Throughout our lifetimes, we make thousands of decisions. Some of those decisions are simple, day to day decisions while others are life-changing decisions. The important thing is that each of us is able to make those decisions when the time comes. There may come a time, however, where you are unable to make some of the most important decisions of your life – or death—because of your incapacity. By creating a living will, or an advance directive, you may still be able to make those decisions or decide who will make them for you.
Under the laws of the State of Missouri, you may create and execute either a living will or an advance directive. Understanding the difference between the two as well as what each accomplishes is important.
A living will is a more limited document that allows you to determine ahead of time if you want “death-prolonging procedures” to be withheld or withdrawn if you have a terminal condition. An advance directive may cover a more broad range of healthcare circumstances as well as allow you to provide instructions regarding your healthcare that exceed those allowed in a living will. For instance, unlike a living will, you may include directions regarding the withdrawal or cessation of artificially supplied nutrients or hydration in an advance directive. An advance directive also allows you the ability to provide more specific instructions that might include the amount of time you wish certain procedures to be given before they are stopped.

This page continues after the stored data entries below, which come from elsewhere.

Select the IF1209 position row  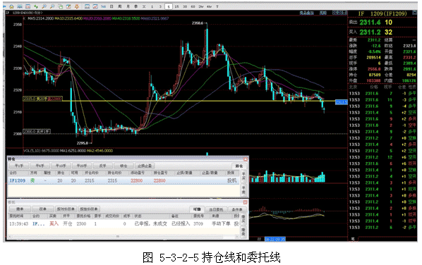(x=123, y=180)
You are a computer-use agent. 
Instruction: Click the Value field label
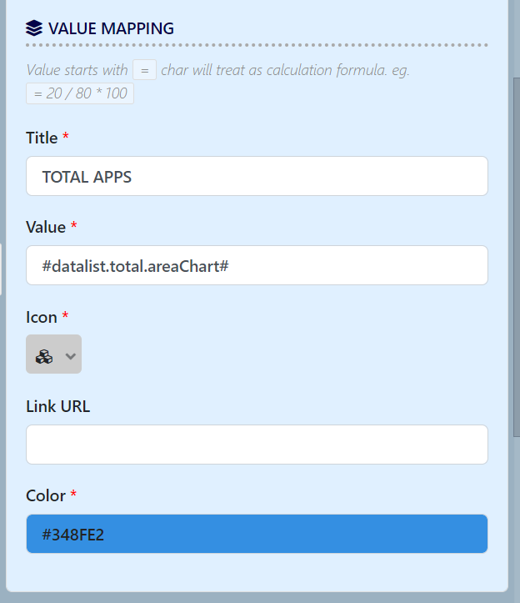[x=45, y=227]
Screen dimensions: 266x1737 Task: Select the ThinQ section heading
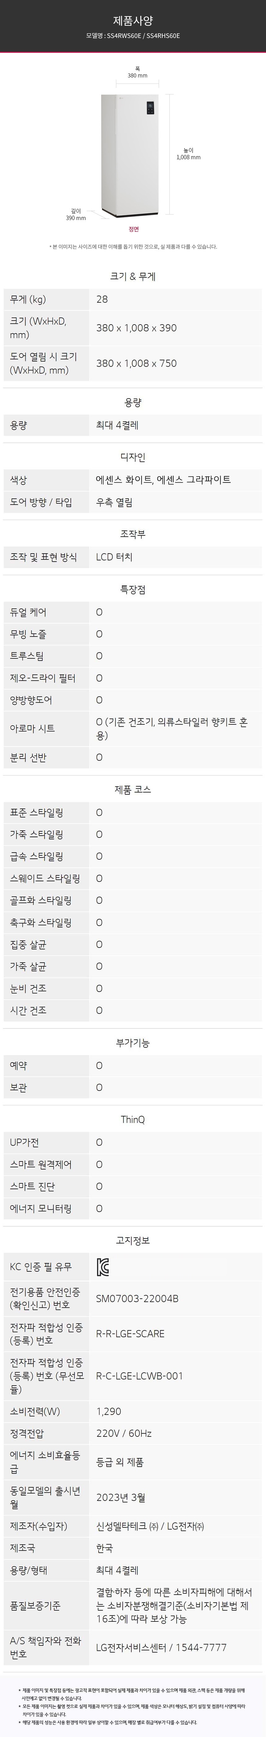click(133, 1119)
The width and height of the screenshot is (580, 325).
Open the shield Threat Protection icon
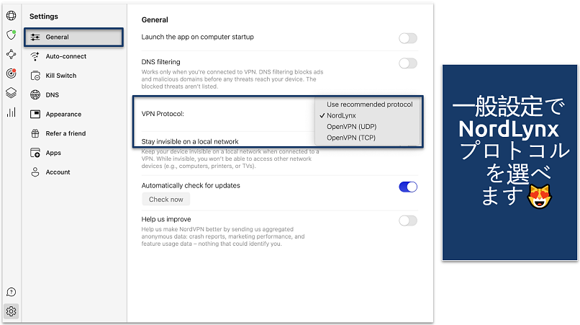[11, 35]
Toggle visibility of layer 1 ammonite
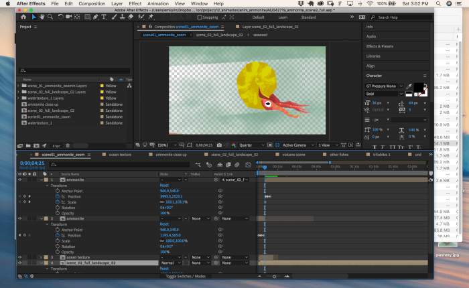 (19, 180)
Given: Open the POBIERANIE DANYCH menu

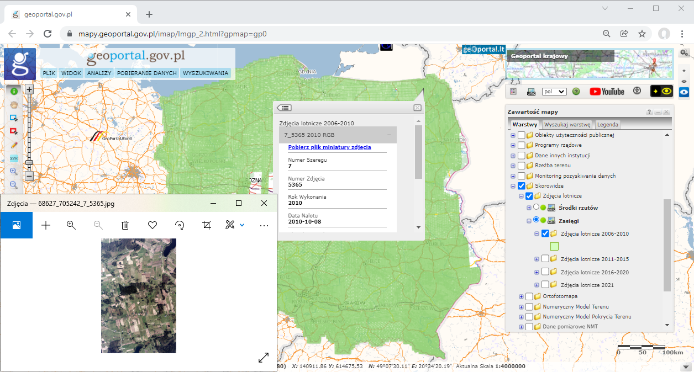Looking at the screenshot, I should (x=147, y=73).
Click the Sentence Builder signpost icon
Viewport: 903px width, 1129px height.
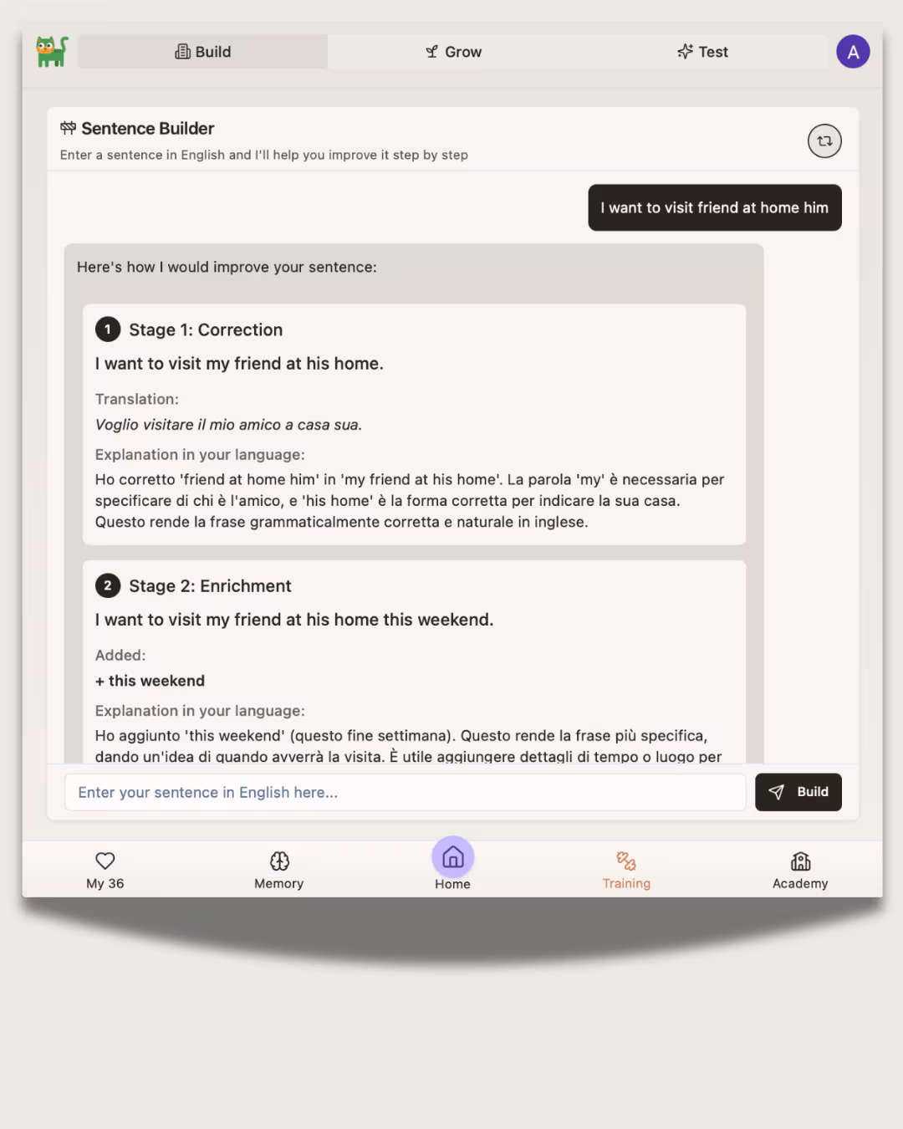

Another option that relates to end of life care, or healthcare decisions if you ever become incapacitated, is creating a durable healthcare power of attorney. This document allows you to appoint an agent who will be allowed to make healthcare decisions for you if you are unable to make them for yourself one day. In the absence of a durable power of attorney your loved ones could end up in a court battle over the right to make healthcare decisions for you.
By creating a living will, advance directive, and/or durable power of attorney, you have the ability to retain control over your future healthcare decisions in the event that you are someday unable to make those decisions down the road. Moreover, you can decide now who will be given the power to make decisions not covered in your living will or advance directive instead of leaving it to a court to decide. Keep in mind, however, that each of these documents requires very precise language in order to be considered valid. Talk to your estate planning attorney now about creating one or more of these documents before you find yourself in a situation where it is too late to control your own healthcare.